» Task instructions
From the listing below, pick out each line with the word "Switch".

» Extracted data
--
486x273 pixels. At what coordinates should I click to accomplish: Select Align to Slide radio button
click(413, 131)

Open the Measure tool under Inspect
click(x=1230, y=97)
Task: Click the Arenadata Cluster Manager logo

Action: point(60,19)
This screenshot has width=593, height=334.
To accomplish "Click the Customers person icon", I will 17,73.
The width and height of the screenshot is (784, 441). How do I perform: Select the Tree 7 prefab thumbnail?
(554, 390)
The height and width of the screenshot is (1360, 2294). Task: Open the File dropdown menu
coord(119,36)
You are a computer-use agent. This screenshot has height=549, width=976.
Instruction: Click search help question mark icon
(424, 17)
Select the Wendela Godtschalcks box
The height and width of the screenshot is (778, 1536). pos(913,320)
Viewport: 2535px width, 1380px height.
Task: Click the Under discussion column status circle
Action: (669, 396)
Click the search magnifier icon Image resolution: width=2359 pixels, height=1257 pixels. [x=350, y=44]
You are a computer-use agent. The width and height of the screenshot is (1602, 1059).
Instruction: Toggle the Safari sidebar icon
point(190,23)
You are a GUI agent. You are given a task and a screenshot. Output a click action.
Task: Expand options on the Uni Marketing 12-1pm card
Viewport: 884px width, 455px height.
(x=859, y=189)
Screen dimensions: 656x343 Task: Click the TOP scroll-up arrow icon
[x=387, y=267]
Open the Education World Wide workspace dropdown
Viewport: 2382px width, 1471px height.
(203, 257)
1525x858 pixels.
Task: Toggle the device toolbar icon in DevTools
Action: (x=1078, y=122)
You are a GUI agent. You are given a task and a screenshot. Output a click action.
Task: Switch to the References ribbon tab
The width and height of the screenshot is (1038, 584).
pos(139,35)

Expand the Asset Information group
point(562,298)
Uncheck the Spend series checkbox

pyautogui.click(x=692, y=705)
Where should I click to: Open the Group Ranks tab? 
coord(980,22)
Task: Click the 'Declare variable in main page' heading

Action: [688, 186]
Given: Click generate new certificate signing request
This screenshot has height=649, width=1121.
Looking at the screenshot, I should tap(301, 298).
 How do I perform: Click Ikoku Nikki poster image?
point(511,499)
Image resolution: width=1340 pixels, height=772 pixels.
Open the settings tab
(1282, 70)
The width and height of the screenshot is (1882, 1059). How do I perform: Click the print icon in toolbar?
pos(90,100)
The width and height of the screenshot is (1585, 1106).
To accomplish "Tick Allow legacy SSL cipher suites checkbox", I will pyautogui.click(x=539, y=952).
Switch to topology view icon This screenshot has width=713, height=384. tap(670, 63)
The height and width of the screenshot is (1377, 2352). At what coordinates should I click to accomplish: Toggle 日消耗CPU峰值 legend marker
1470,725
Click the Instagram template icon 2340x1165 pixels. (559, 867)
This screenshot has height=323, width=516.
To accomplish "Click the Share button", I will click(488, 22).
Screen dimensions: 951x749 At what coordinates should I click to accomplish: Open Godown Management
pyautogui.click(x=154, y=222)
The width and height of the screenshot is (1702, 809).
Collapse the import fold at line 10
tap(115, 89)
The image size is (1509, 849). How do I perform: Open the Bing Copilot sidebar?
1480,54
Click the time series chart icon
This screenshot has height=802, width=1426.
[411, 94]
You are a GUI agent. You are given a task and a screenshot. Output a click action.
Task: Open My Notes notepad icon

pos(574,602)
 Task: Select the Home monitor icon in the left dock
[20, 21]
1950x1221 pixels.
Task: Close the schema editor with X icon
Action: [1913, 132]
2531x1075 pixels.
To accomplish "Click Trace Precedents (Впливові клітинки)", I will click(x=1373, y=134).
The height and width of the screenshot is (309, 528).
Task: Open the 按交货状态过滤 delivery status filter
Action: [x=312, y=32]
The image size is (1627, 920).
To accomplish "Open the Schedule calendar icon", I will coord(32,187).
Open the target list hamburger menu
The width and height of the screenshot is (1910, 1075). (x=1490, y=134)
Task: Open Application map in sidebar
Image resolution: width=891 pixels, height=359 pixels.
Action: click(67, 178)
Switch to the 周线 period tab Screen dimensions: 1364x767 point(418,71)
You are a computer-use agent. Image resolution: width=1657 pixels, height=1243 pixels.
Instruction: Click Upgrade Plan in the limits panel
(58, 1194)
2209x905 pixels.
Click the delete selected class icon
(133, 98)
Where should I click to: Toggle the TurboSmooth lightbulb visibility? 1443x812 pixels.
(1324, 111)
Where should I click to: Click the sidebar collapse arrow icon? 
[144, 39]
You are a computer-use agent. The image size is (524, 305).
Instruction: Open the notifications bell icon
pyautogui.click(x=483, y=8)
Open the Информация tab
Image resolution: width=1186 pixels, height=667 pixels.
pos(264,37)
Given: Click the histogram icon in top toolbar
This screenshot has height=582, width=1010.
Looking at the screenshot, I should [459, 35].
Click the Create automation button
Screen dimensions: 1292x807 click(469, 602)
--
» Solution for this task
Task: Switch to the References ribbon tab
Switch to topology view icon This screenshot has width=713, height=384. tap(670, 63)
Switch to the 周线 period tab Screen dimensions: 1364x767 point(418,71)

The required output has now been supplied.